-------- Records for the task --------

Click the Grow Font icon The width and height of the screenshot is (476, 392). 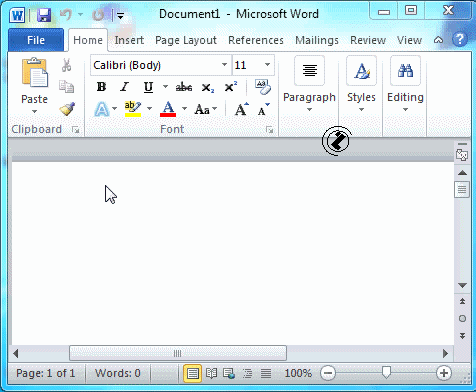pyautogui.click(x=241, y=109)
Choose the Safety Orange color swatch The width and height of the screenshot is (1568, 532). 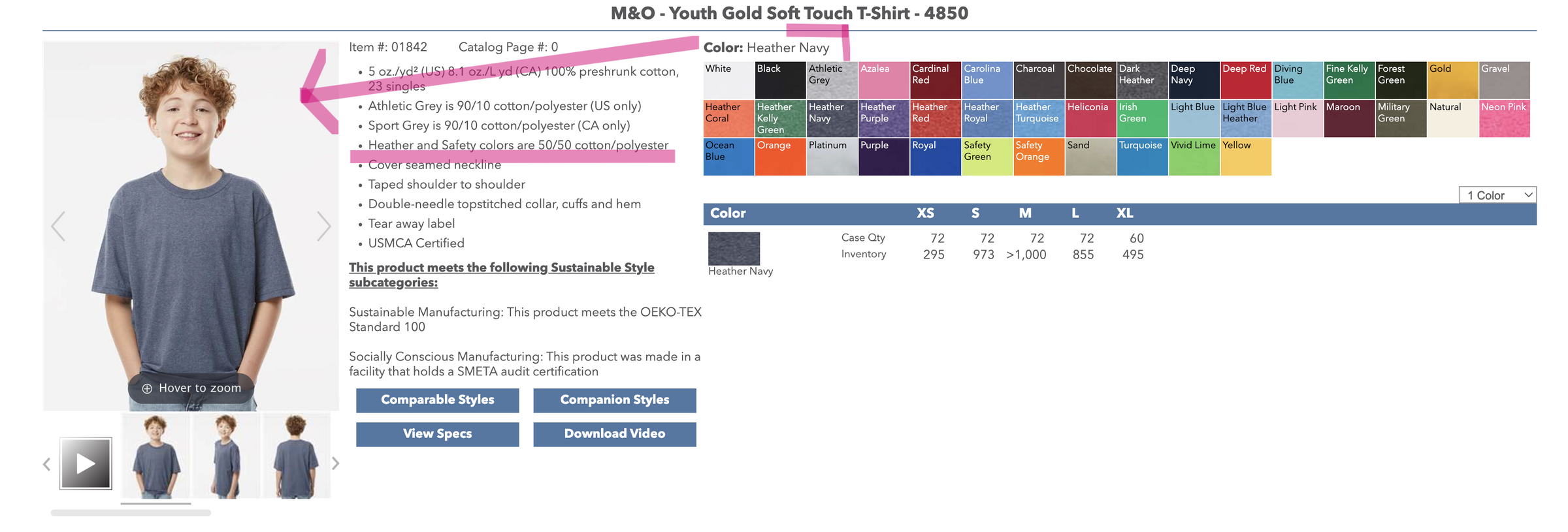click(1039, 157)
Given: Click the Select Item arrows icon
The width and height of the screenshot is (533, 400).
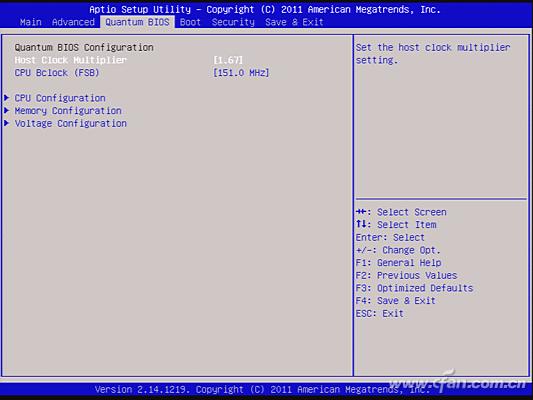Looking at the screenshot, I should [x=361, y=224].
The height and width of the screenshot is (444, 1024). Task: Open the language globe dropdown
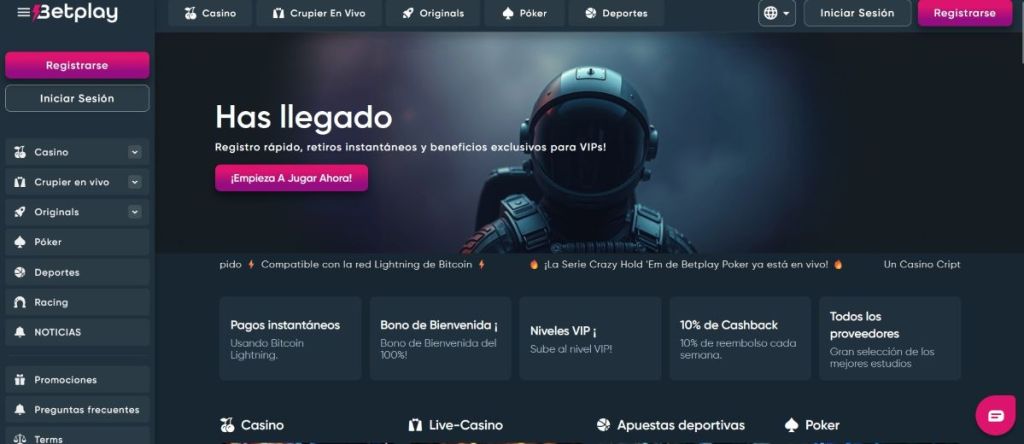(x=776, y=13)
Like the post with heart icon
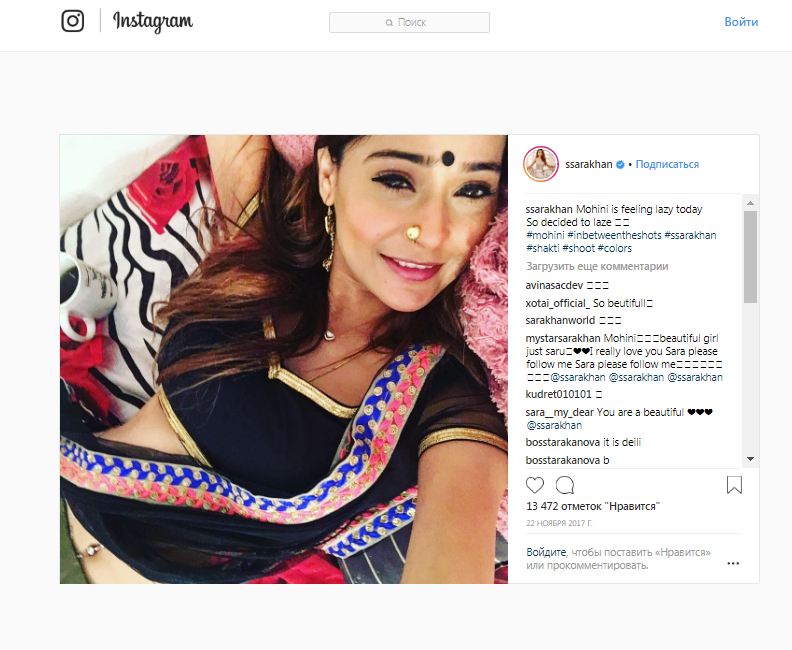Screen dimensions: 792x650 535,485
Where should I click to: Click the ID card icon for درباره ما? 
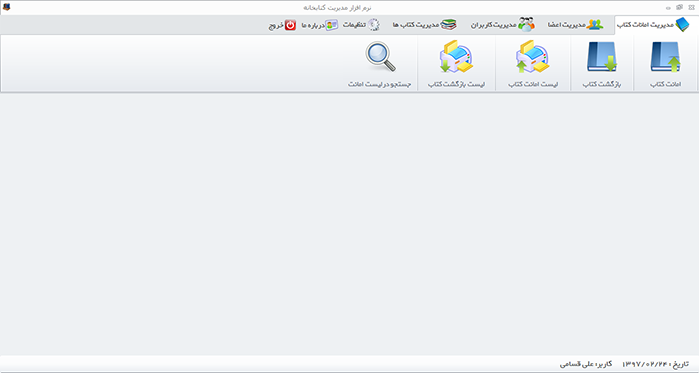(331, 25)
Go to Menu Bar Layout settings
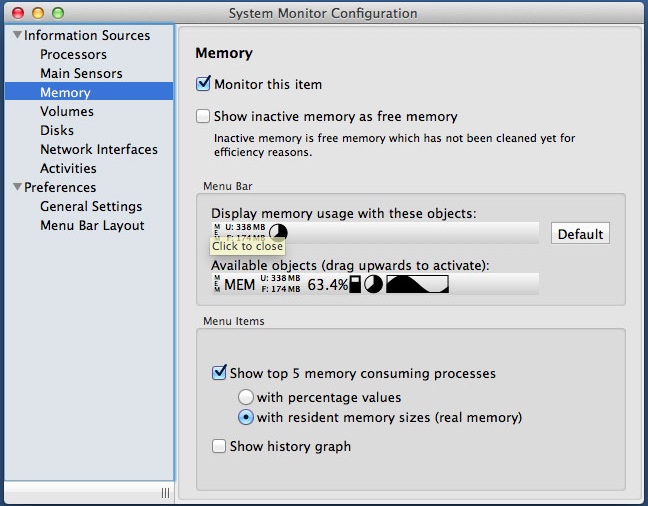 pyautogui.click(x=92, y=225)
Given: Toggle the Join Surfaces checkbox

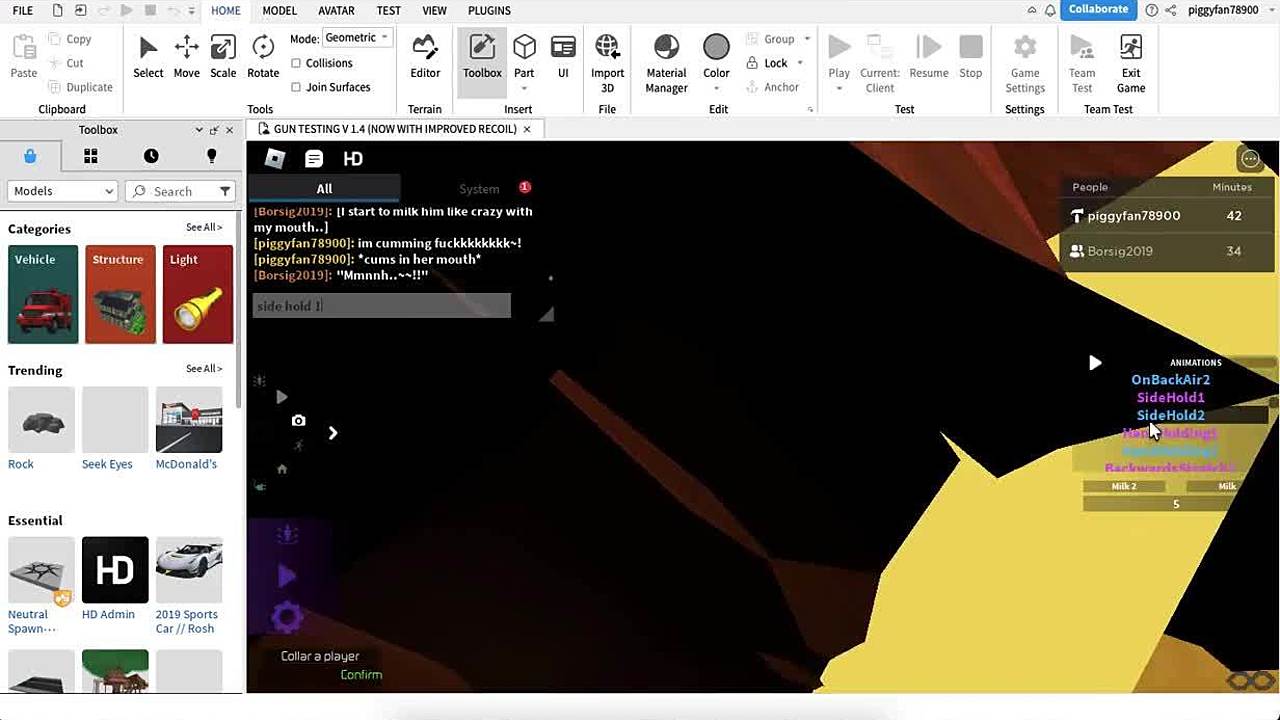Looking at the screenshot, I should pos(296,87).
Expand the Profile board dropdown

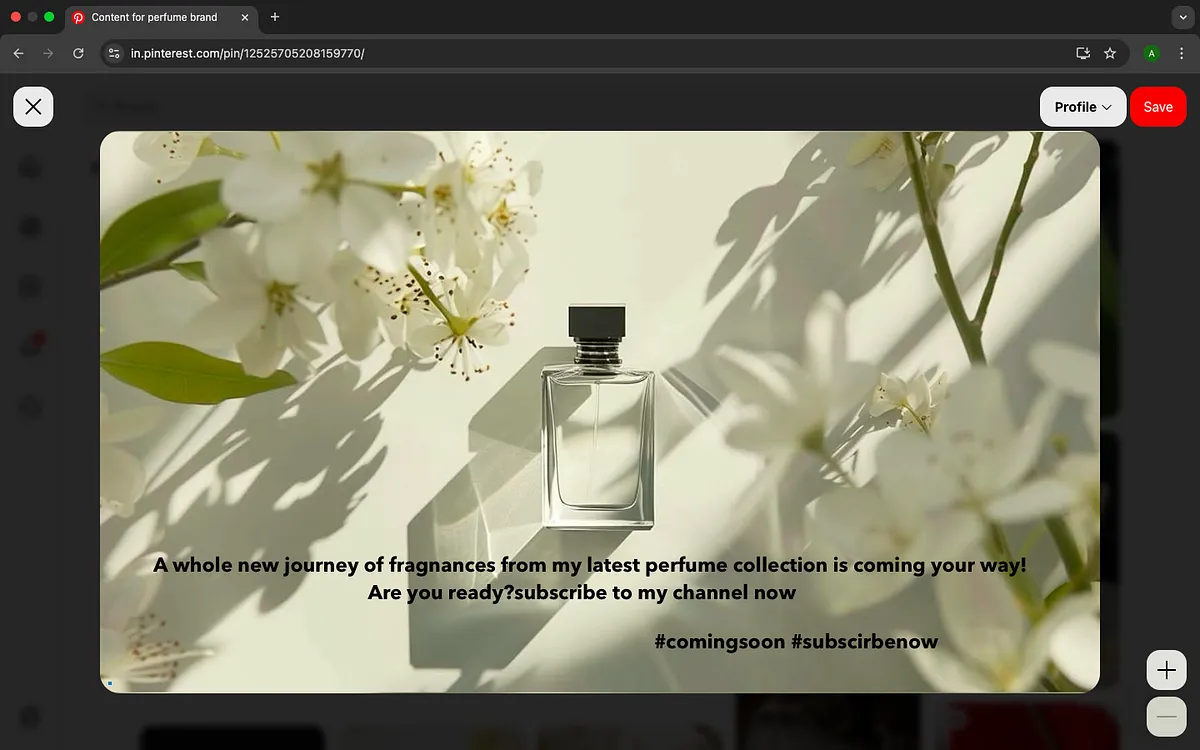(1083, 107)
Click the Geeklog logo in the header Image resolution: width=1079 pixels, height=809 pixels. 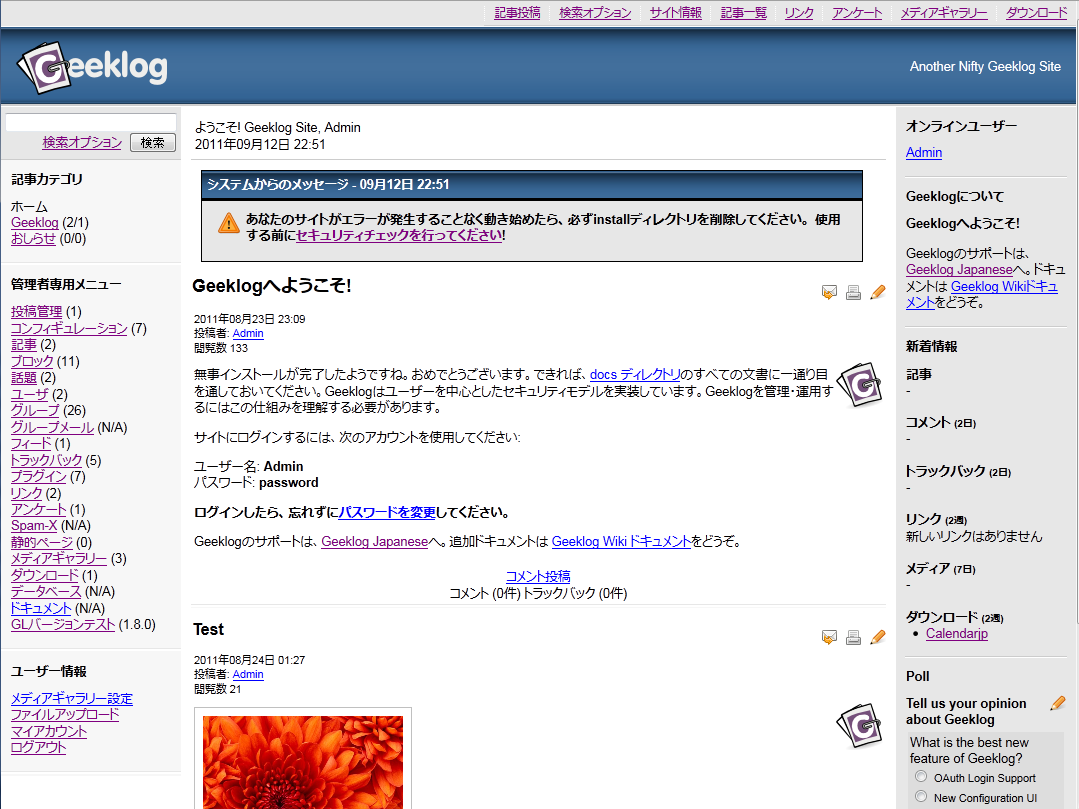pos(92,67)
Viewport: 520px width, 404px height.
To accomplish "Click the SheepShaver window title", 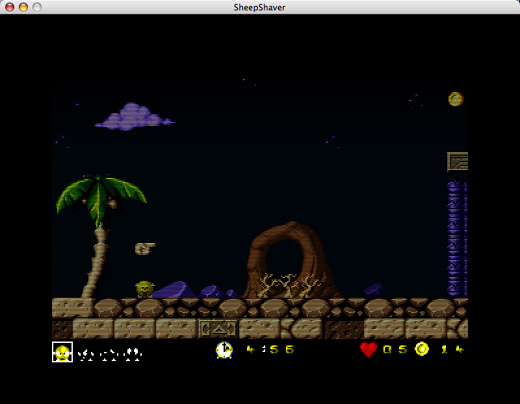I will [259, 7].
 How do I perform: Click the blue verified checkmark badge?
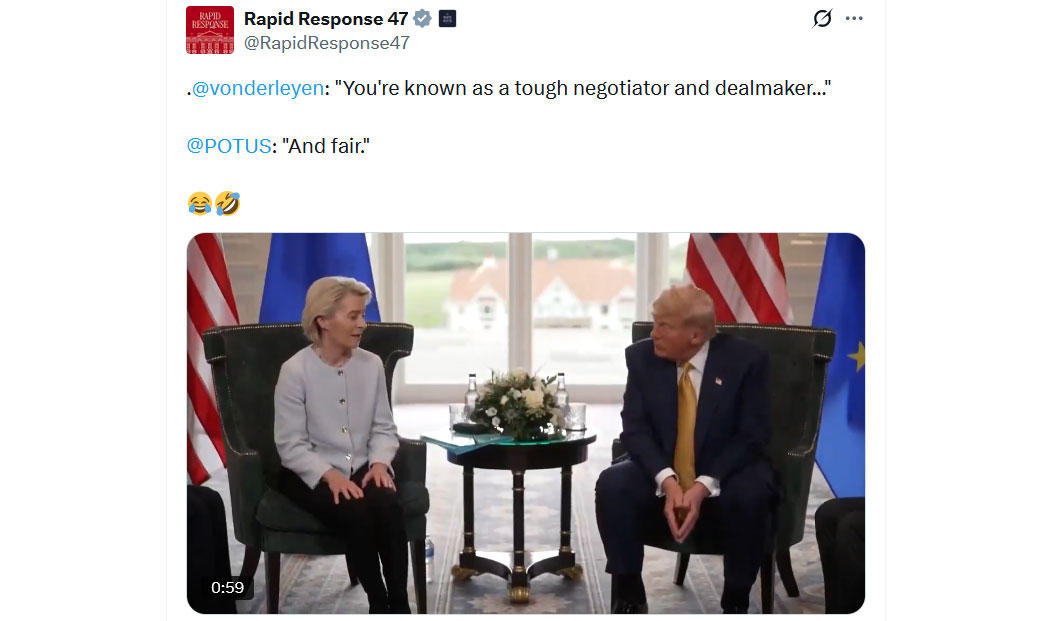(x=423, y=19)
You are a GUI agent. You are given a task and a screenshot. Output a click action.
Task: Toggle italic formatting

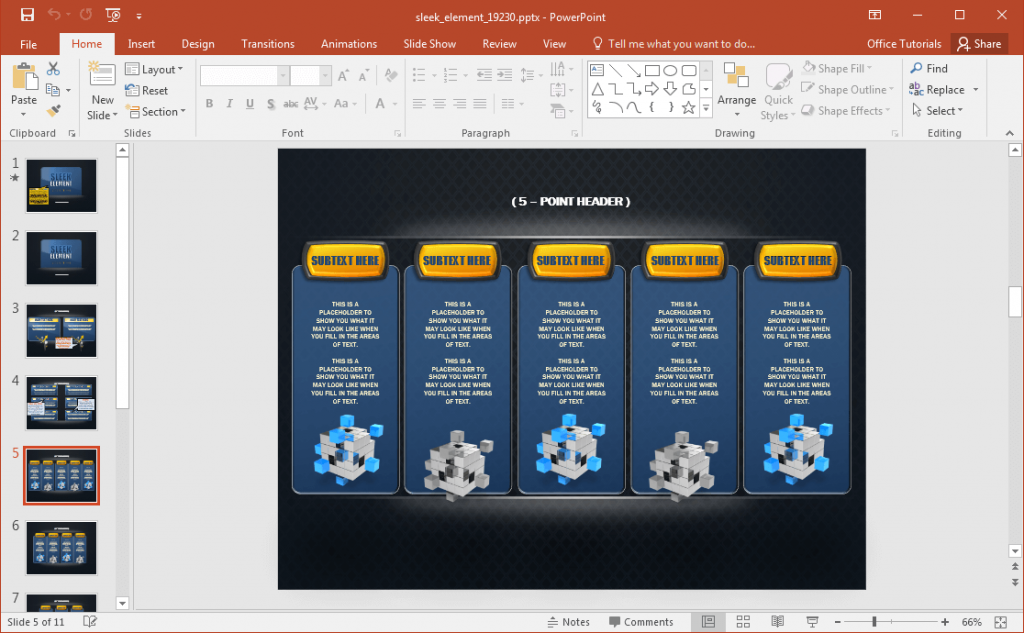pyautogui.click(x=228, y=104)
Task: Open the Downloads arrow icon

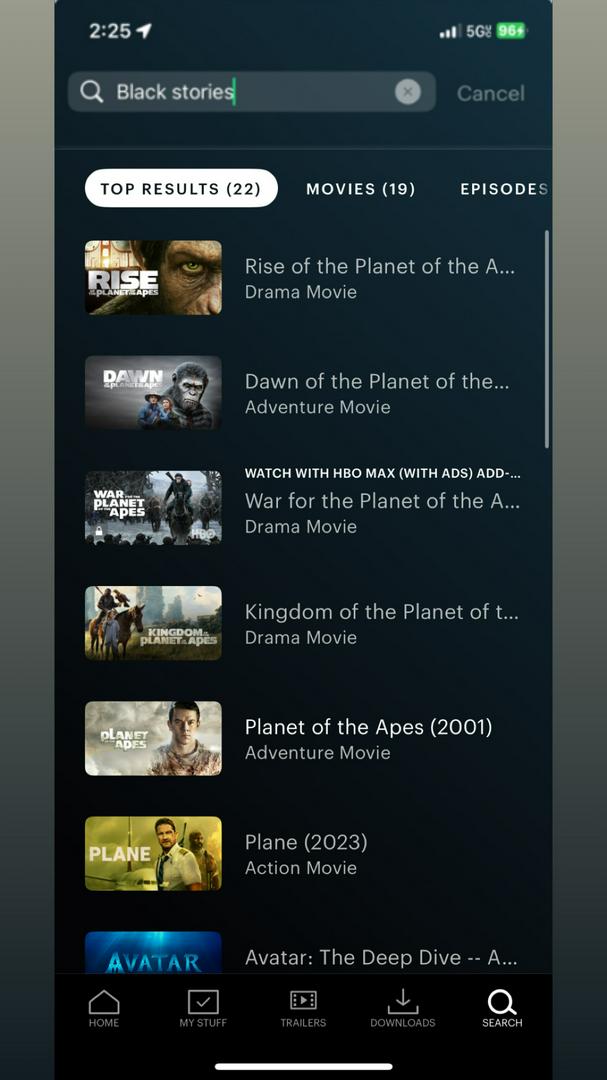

--------

Problem requirements: Return every line of the data above that contains the word "dropdown".

Problem solution:
The height and width of the screenshot is (444, 1024). Task: Open the language globe dropdown
Expand the Profile board dropdown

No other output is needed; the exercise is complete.